I due hanno annuito, spiegando che era necessario. Sarebbe stata solo quella parte, un taglio deciso in modo da non affaticare la pianta. Avrebbero tenuto lo strumento entrambi, da un lato e dall’altro, per fare il più in fretta possibile. Un segaccio giaceva ai loro piedi, una lama dai tanti denti appuntiti; io ho spostato le pupille dal metallo a mia madre, inorridita.

“Non ti preoccupare” mi ha rassicurata “non soffrirà”. Eppure l’albero si protendeva alle mie spalle: ero sicura di percepirlo che si sbracciava, disperato, in una richiesta di aiuto.

“Potremmo spostare il sentiero” ho proposto.

Loro hanno ripreso a parlare, scuotendo la testa. Sarebbe stato troppo complicato, per non dire anti-economico.

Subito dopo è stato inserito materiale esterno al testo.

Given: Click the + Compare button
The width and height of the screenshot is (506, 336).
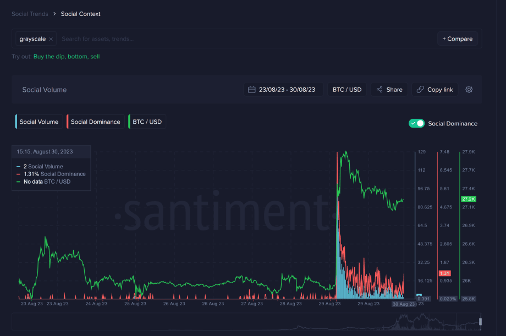Looking at the screenshot, I should coord(457,38).
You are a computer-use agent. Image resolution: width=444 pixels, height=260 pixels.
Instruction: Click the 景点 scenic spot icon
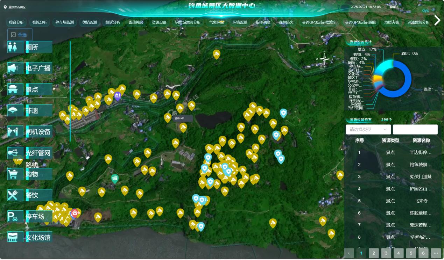click(x=13, y=89)
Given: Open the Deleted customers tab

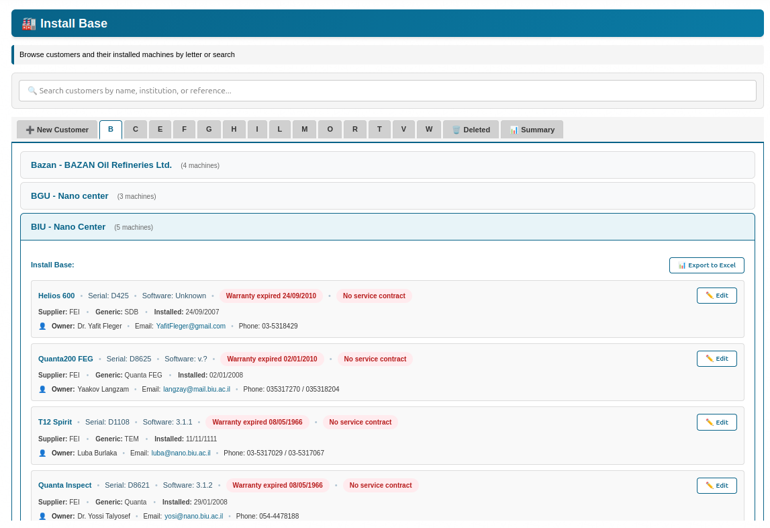Looking at the screenshot, I should click(471, 130).
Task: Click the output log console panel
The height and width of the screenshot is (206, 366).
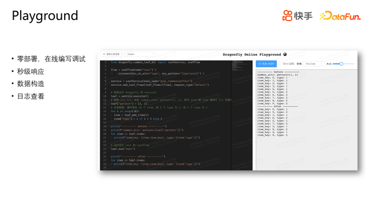Action: coord(307,120)
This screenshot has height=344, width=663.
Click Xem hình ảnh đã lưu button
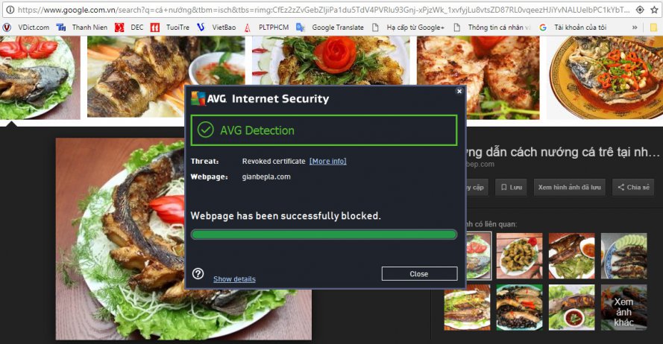(569, 188)
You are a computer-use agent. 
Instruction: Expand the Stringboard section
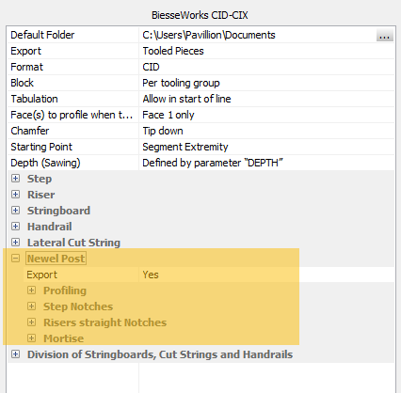[x=15, y=211]
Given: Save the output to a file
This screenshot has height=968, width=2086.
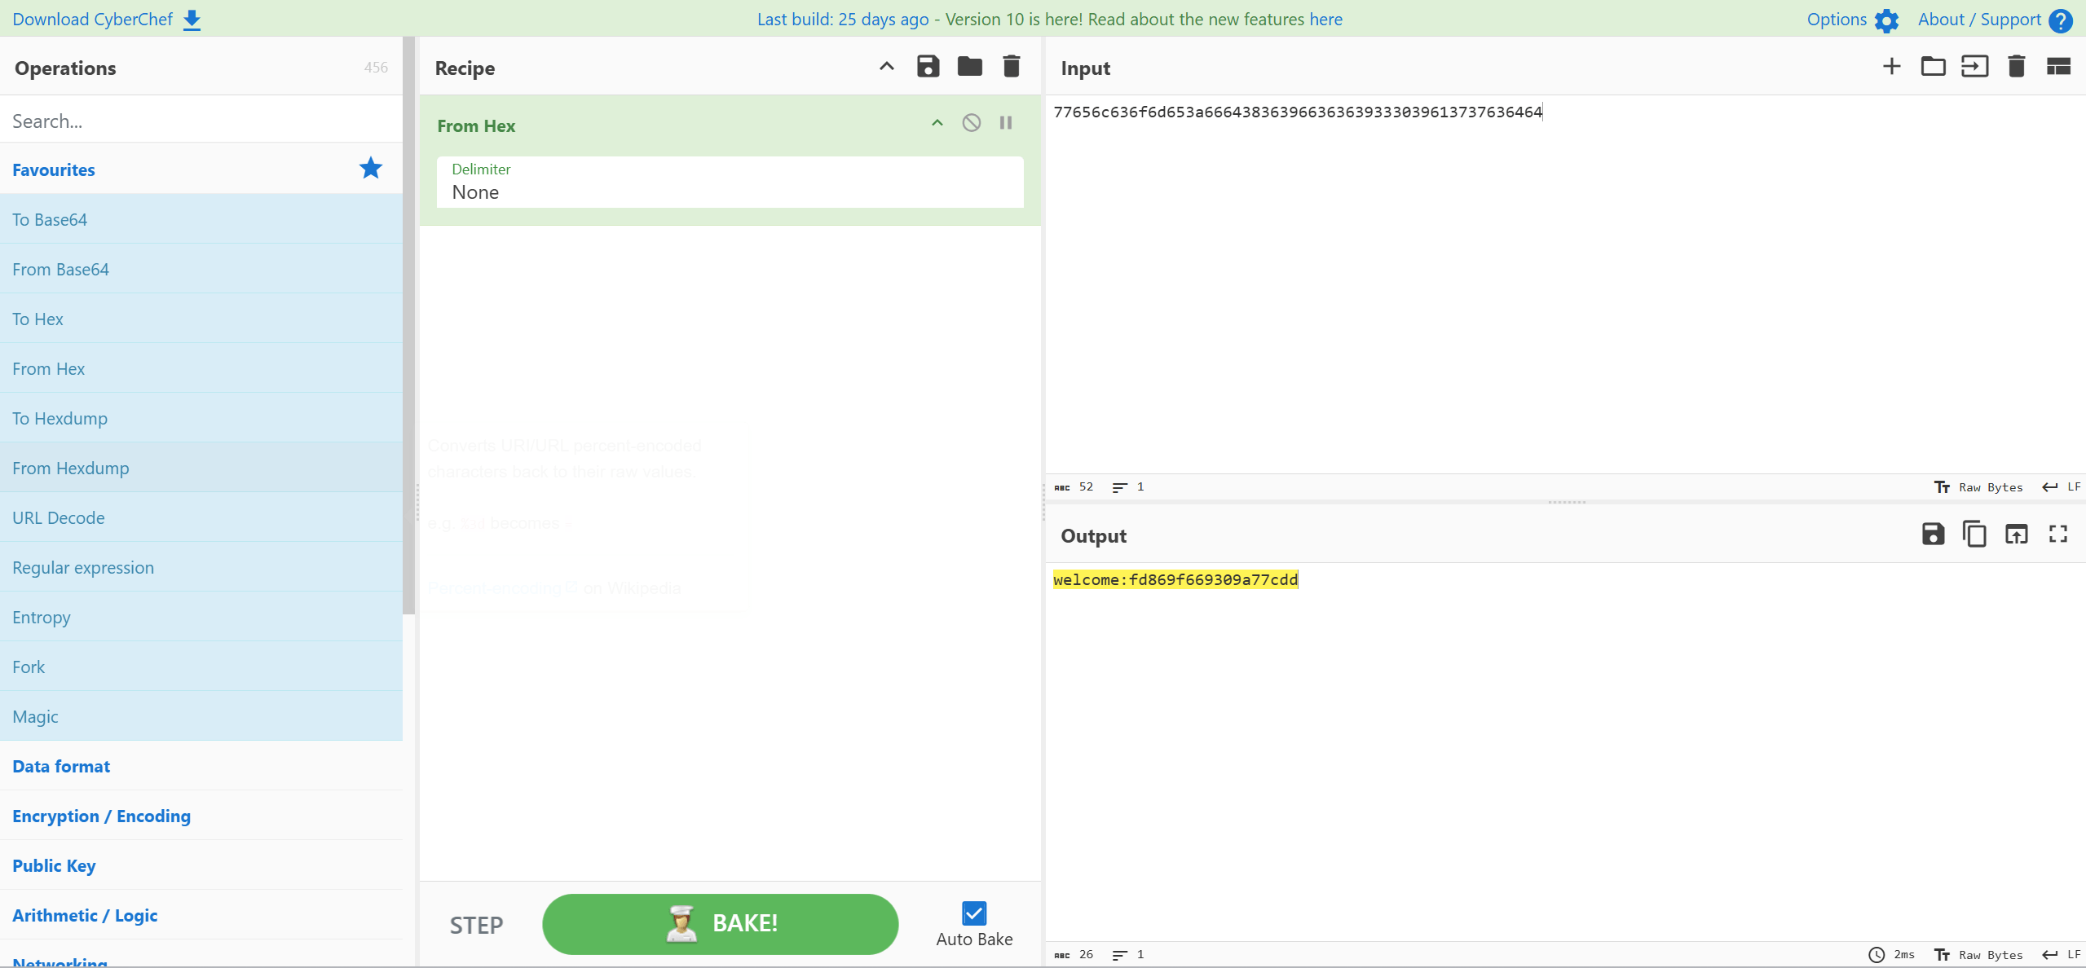Looking at the screenshot, I should pos(1933,535).
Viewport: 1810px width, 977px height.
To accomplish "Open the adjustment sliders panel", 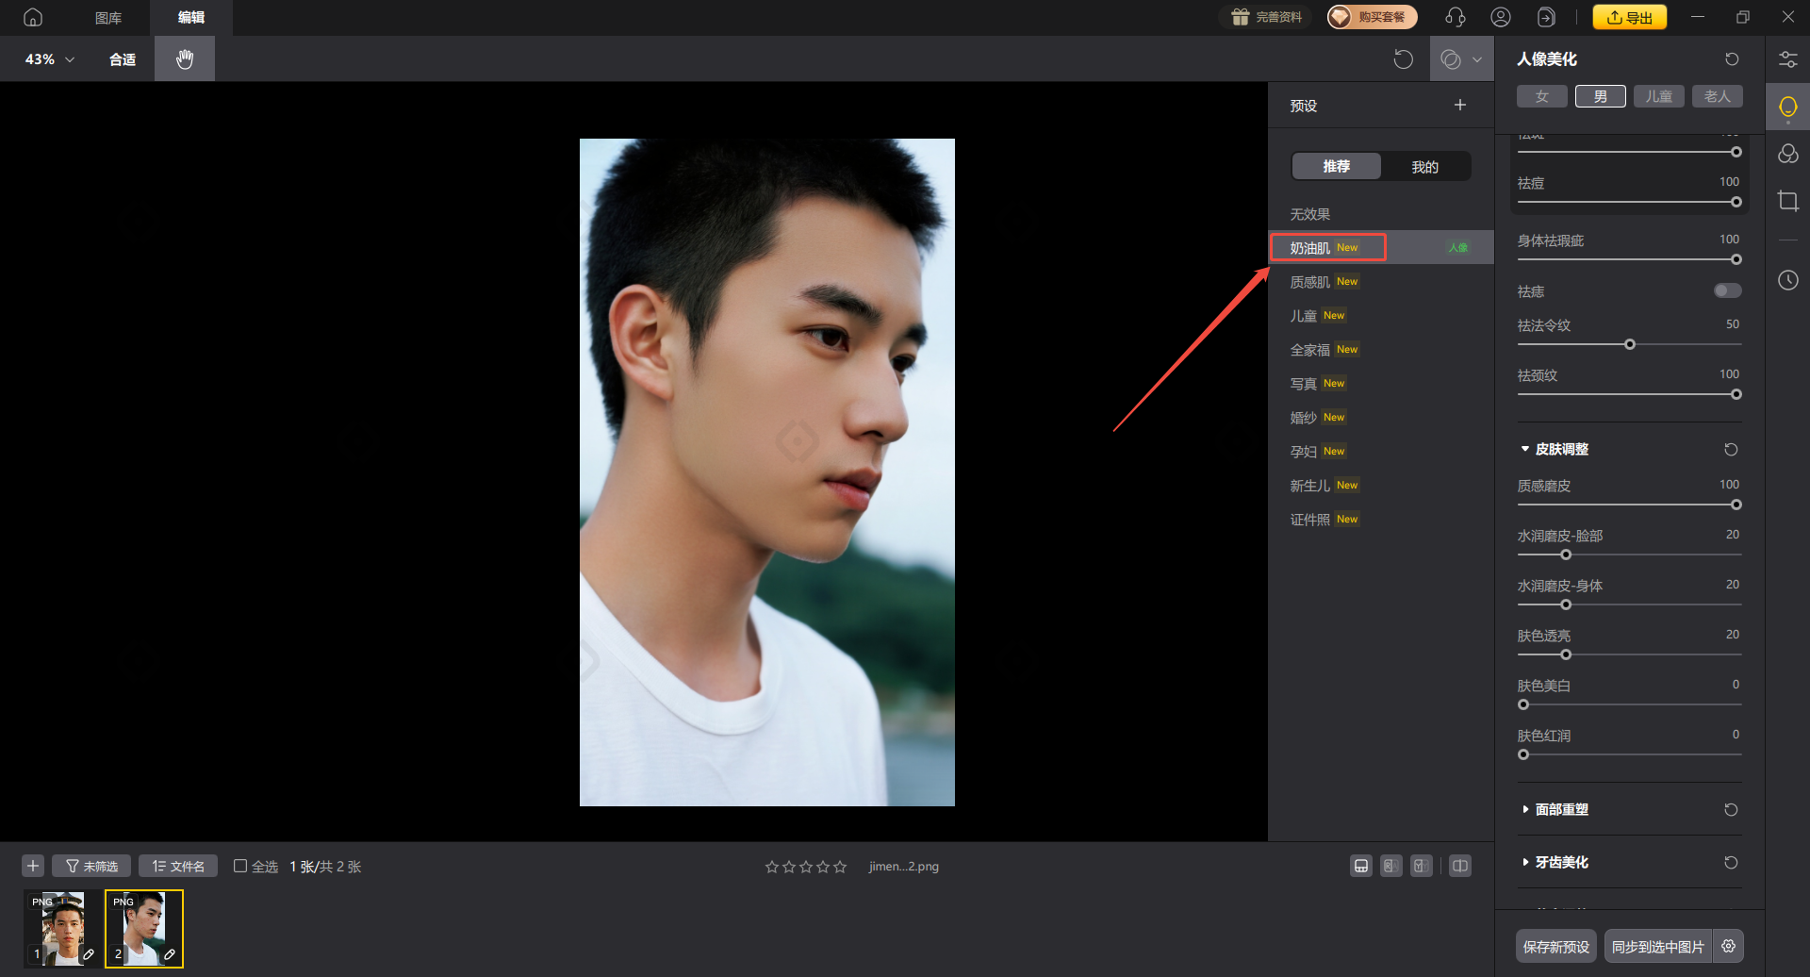I will pyautogui.click(x=1787, y=59).
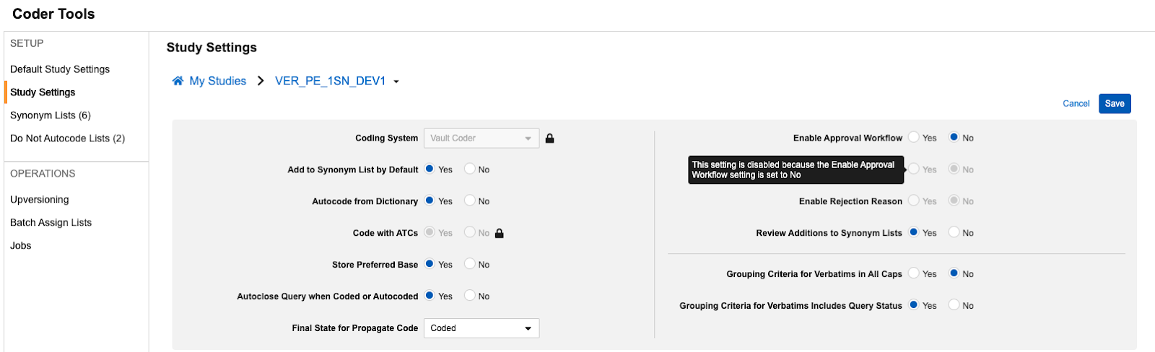Click the lock icon next to Coding System
The width and height of the screenshot is (1155, 352).
tap(549, 138)
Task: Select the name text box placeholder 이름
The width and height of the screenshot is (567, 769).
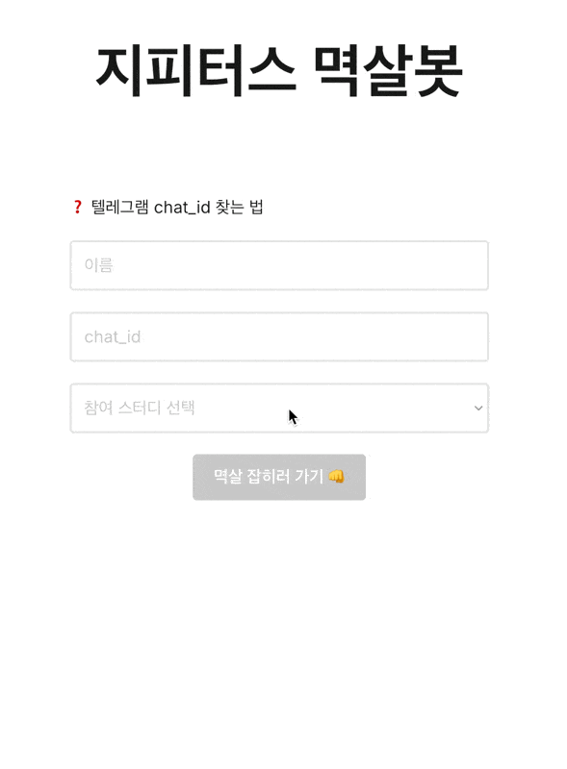Action: coord(99,265)
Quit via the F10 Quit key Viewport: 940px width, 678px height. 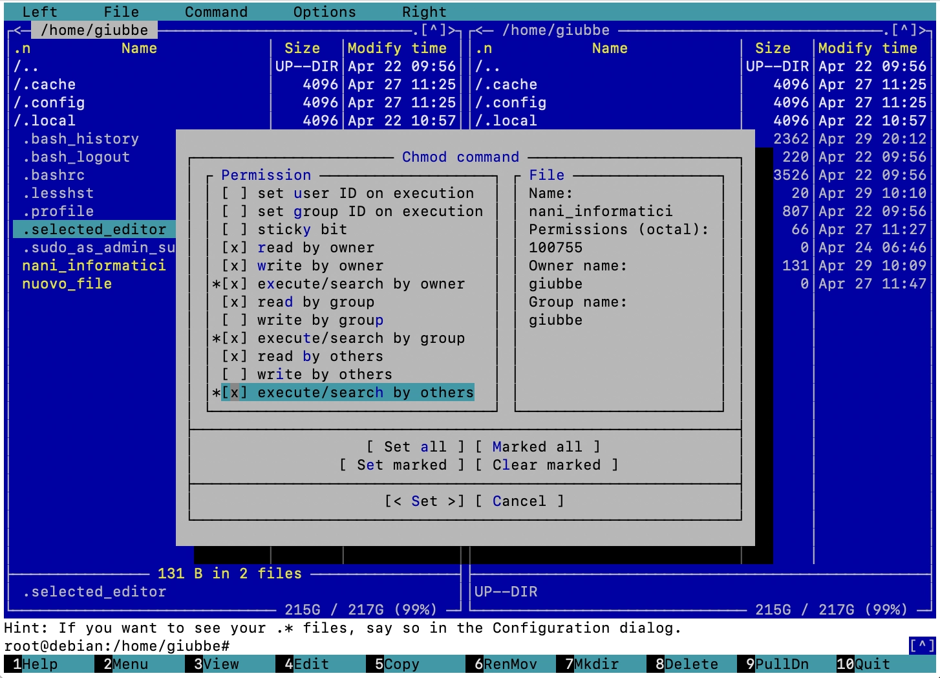pos(865,664)
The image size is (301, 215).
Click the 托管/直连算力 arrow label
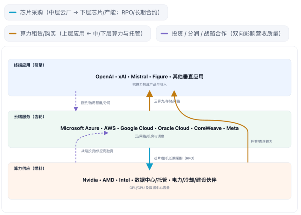point(262,141)
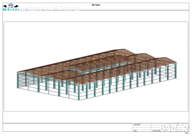Click the Page 1 indicator
The height and width of the screenshot is (136, 192).
coord(187,133)
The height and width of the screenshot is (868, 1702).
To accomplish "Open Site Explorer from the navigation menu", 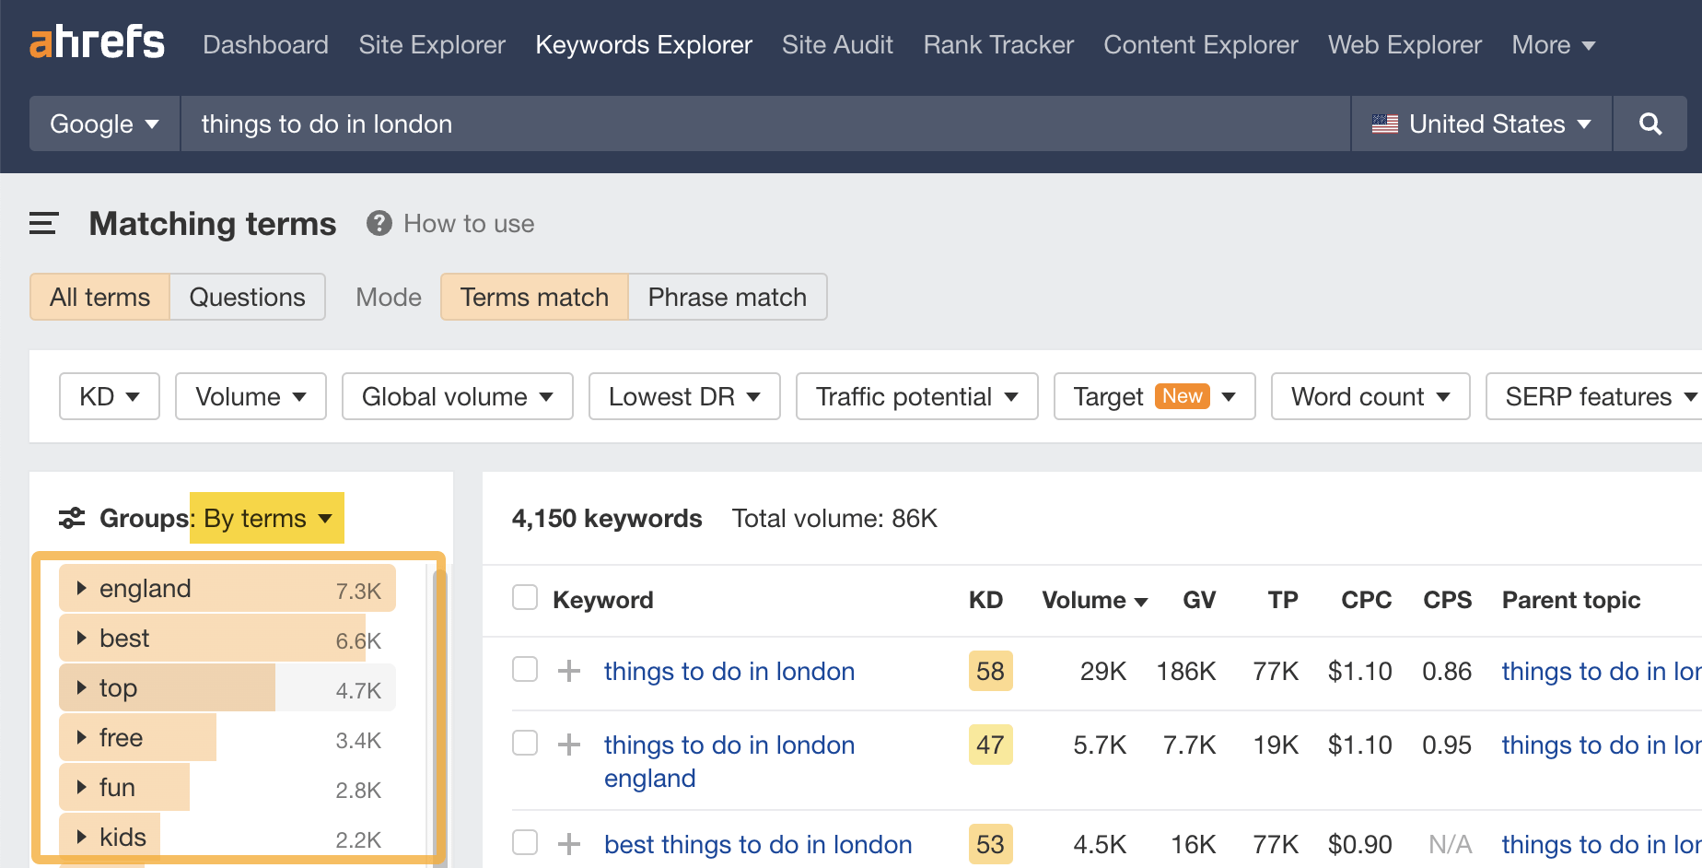I will (x=431, y=44).
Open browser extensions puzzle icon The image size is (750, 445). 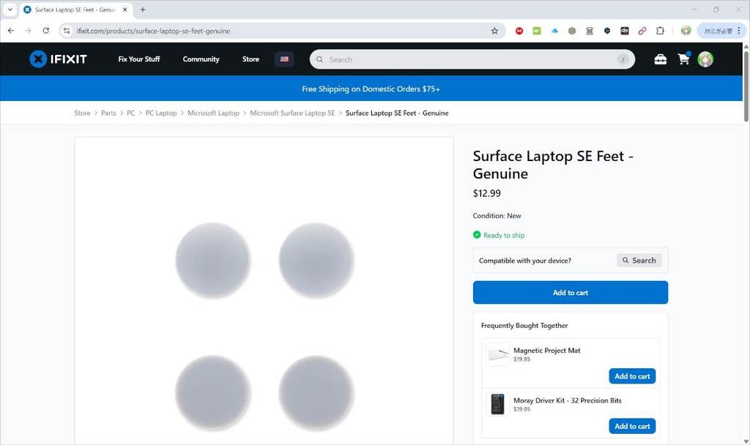660,31
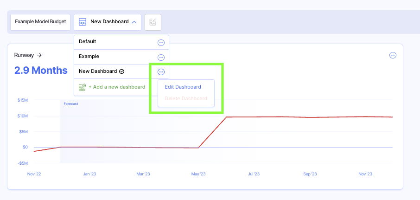Open the Example dashboard's ellipsis menu
This screenshot has height=200, width=420.
click(161, 58)
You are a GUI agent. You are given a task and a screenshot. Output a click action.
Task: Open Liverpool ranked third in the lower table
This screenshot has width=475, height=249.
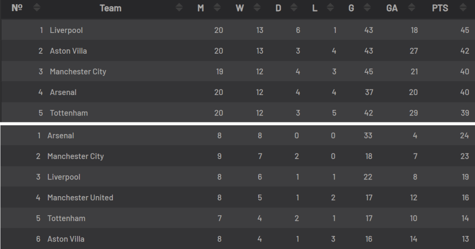[x=64, y=177]
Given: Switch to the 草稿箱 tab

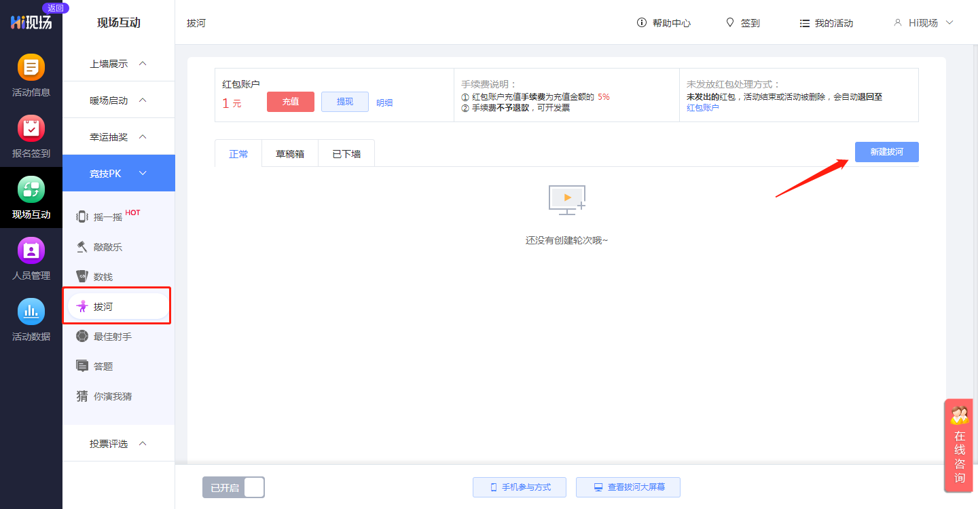Looking at the screenshot, I should pos(289,154).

Bisognava aprire una nuova porzione sterrata e ricoprire quella vecchia con il prato: inutile, insomma, e soprattutto un processo molto più lungo rispetto al semplice lavoro di quattro braccia. Avrei voluto ribattere, ma non avevo nessun argomento a disposizione. E lì ho incontrato il tocco di mia madre, leggero, sulla spalla e nella sua espressione un invito a tornare a casa: se ne sarebbe occupata lei. Mentre mi allontanavo, ho proseguito lungo il ruscello che dissetava i nostri salici, delusa dalla mia stessa debolezza. Non avevo fatto abbastanza ed ero riuscita a piangere solo dopo. Quando ho varcato la porta della mia stanza sono incappata nel vuoto bianco sul cavalletto e ho deciso di riempirlo. Avrei messo in salvo quel ramo, dipingendolo maestoso, irrobustito. Sarebbe sopravvissuto e sullo sfondo gli altri arbusti avrebbero levato il capo al cielo, come girasoli.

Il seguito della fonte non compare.